- _待完成任务_
找出下面材料中所有含有字符串“agent”的行，并把这些行完整抄出，大小写须一致。

- _数据集_
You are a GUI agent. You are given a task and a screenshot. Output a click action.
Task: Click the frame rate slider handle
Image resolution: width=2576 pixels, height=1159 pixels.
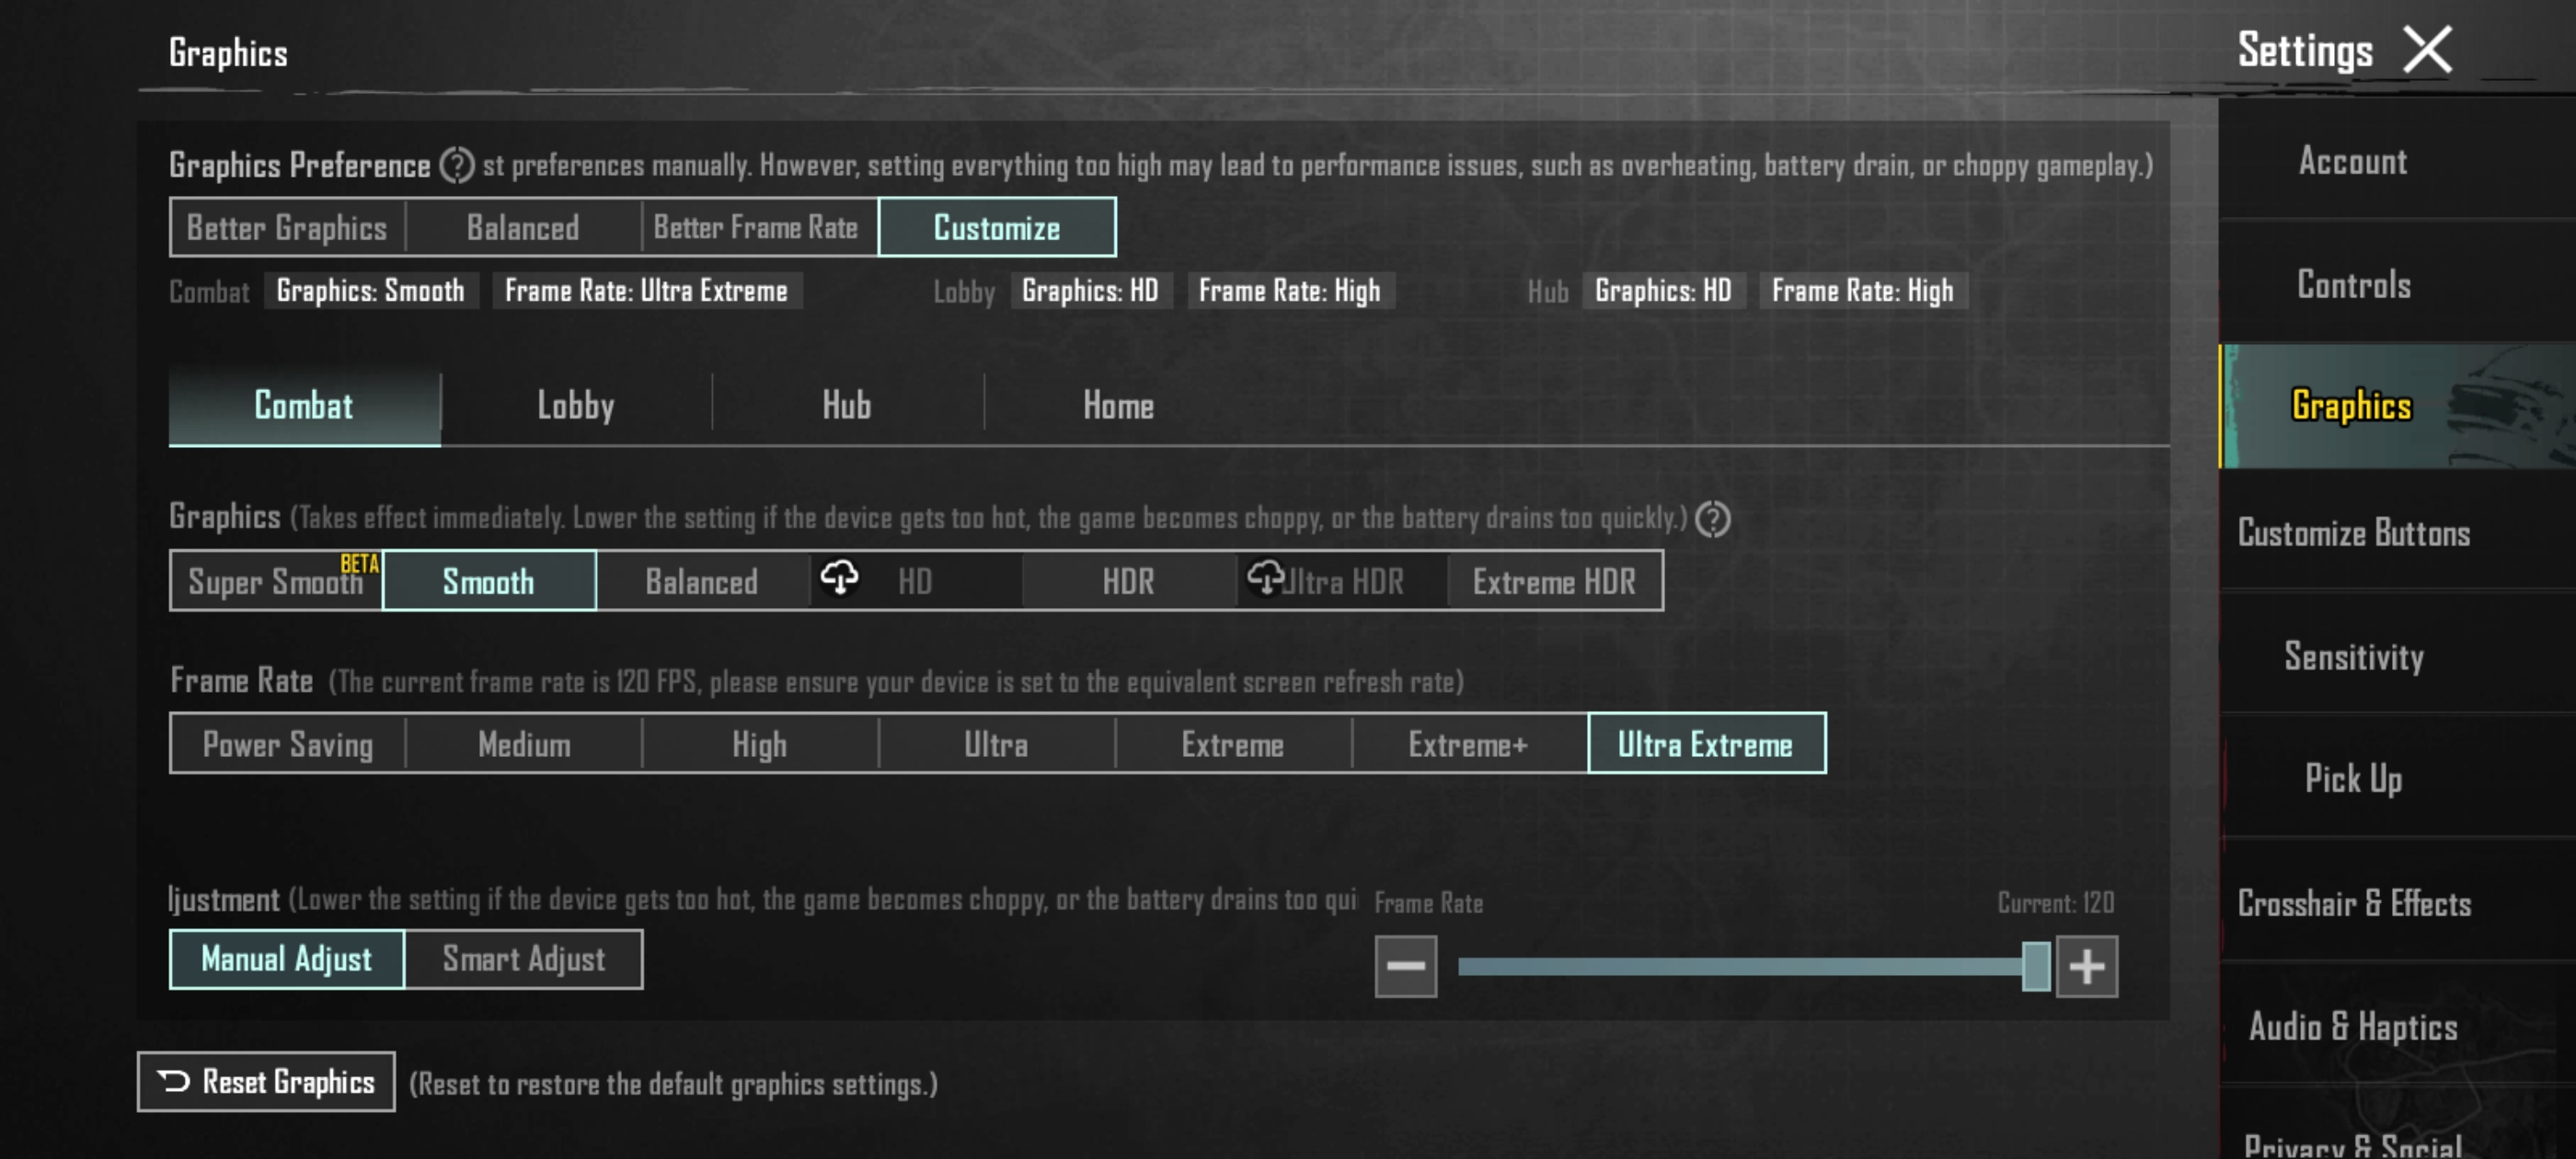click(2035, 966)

--

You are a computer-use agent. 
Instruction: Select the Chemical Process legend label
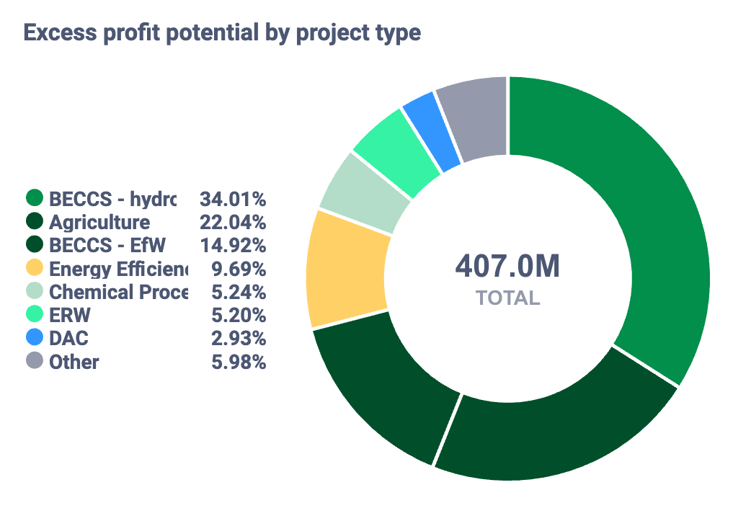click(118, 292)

- _参考答案_
You are a GUI agent. You are given a task and a screenshot. Output a click action.
You are a computer-use agent. 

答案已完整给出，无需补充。